Short exercise
Reproduce the lines verbatim, starting with the first line and ending with the line that contains "(x=184, y=82)", including both of those lines.
----- Information shown -----
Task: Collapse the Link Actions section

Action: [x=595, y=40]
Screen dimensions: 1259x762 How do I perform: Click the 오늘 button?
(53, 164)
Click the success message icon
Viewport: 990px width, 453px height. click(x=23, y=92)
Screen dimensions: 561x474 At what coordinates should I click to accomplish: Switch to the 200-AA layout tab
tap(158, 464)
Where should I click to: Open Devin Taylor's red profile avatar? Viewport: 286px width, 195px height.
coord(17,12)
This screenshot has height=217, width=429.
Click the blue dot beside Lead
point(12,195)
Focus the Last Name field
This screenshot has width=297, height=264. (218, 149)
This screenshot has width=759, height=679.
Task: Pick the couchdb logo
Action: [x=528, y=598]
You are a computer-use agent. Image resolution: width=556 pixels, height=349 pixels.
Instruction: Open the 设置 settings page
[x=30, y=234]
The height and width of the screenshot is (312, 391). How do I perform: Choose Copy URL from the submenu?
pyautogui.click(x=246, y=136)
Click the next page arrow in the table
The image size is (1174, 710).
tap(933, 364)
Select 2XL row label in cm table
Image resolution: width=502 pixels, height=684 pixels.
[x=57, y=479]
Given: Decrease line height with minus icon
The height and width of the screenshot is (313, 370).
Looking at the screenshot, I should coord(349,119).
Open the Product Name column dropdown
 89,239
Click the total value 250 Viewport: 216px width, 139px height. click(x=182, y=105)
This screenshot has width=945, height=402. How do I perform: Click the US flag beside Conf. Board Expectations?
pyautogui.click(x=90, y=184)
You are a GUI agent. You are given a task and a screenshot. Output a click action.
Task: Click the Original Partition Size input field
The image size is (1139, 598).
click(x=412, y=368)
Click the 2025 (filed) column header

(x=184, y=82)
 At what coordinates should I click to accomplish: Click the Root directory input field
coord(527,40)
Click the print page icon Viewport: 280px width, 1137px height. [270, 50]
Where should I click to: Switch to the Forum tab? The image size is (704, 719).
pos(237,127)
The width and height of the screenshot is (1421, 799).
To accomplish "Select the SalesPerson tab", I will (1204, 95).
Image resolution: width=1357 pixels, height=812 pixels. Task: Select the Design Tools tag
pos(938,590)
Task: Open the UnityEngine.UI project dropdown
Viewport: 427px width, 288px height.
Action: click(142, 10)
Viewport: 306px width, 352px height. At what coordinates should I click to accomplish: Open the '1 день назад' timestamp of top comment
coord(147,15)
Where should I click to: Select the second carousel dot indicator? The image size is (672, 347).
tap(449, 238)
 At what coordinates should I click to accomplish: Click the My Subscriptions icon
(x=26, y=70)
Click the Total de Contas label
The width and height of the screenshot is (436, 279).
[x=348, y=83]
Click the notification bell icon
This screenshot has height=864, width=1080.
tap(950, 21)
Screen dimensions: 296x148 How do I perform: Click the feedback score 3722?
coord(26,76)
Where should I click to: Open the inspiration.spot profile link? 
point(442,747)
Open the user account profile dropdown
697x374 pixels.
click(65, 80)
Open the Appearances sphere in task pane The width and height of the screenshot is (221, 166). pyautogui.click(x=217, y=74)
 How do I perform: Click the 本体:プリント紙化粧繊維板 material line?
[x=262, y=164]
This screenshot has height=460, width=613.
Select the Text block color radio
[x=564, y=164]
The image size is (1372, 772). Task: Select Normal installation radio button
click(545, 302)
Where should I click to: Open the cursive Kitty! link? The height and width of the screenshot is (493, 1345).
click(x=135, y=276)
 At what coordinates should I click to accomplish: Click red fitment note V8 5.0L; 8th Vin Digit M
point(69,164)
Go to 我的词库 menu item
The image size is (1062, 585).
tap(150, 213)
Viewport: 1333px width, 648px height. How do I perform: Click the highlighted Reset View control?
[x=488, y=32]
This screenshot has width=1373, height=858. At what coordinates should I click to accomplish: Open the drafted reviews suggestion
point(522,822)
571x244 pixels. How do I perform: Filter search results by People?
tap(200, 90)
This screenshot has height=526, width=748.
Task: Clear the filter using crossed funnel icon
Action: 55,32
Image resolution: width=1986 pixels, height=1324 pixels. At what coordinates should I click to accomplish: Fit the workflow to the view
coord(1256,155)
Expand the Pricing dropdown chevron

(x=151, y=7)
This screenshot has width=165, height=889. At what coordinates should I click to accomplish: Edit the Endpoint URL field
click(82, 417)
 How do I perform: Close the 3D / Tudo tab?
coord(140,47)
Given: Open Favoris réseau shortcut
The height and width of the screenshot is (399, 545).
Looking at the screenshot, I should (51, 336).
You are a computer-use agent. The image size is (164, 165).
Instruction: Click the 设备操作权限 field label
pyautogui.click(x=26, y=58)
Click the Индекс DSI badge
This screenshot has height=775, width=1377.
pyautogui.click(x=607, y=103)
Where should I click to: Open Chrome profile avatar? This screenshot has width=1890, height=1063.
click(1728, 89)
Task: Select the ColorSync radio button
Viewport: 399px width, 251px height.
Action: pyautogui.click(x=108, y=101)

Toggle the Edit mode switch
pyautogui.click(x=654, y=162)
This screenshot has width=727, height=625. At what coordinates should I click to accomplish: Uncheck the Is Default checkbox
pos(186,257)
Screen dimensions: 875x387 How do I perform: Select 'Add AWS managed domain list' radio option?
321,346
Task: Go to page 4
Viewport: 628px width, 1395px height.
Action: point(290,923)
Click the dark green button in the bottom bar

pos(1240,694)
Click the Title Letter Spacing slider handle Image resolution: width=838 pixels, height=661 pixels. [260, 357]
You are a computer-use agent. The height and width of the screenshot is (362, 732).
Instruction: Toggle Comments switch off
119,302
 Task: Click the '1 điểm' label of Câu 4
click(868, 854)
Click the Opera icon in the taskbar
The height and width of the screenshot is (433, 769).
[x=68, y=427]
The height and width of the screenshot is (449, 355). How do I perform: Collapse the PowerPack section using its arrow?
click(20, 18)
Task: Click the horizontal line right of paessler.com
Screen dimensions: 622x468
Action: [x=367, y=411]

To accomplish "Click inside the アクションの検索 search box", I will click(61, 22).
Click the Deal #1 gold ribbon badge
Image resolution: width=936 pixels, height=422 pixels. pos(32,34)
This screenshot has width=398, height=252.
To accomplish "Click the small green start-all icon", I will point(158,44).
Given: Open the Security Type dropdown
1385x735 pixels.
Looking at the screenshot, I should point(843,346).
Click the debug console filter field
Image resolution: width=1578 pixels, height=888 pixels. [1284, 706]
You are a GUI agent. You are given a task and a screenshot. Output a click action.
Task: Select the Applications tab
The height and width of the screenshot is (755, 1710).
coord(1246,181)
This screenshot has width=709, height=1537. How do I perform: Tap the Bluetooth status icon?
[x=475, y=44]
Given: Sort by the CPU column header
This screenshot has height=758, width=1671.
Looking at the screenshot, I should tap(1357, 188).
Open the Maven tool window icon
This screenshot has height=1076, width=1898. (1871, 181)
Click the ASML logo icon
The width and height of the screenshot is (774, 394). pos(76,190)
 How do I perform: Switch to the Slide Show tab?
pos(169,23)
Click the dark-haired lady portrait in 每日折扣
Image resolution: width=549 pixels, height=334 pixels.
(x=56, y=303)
-----
Expected answer
Task: Collapse the Link Actions section

Action: [x=595, y=40]
Screen dimensions: 1259x762 How do I perform: Click the 오늘 button?
(53, 164)
Click the success message icon
Viewport: 990px width, 453px height. click(x=23, y=92)
Screen dimensions: 561x474 At what coordinates should I click to accomplish: Switch to the 200-AA layout tab
tap(158, 464)
Where should I click to: Open Devin Taylor's red profile avatar? Viewport: 286px width, 195px height.
coord(17,12)
This screenshot has height=217, width=429.
Click the blue dot beside Lead
point(12,195)
Focus the Last Name field
This screenshot has width=297, height=264. (218, 149)
This screenshot has width=759, height=679.
Task: Pick the couchdb logo
Action: [x=528, y=598]
You are a computer-use agent. Image resolution: width=556 pixels, height=349 pixels.
Instruction: Open the 设置 settings page
[x=30, y=234]
The height and width of the screenshot is (312, 391). How do I perform: Choose Copy URL from the submenu?
pyautogui.click(x=246, y=136)
Click the next page arrow in the table
The image size is (1174, 710).
tap(933, 364)
Select 2XL row label in cm table
Image resolution: width=502 pixels, height=684 pixels.
[x=57, y=479]
Given: Decrease line height with minus icon
The height and width of the screenshot is (313, 370).
Looking at the screenshot, I should coord(349,119).
Open the Product Name column dropdown
 89,239
Click the total value 250 Viewport: 216px width, 139px height. click(x=182, y=105)
This screenshot has width=945, height=402. How do I perform: Click the US flag beside Conf. Board Expectations?
pyautogui.click(x=90, y=184)
You are a GUI agent. You are given a task and a screenshot. Output a click action.
Task: Click the Original Partition Size input field
The image size is (1139, 598).
click(x=412, y=368)
Click the 2025 (filed) column header

(x=184, y=82)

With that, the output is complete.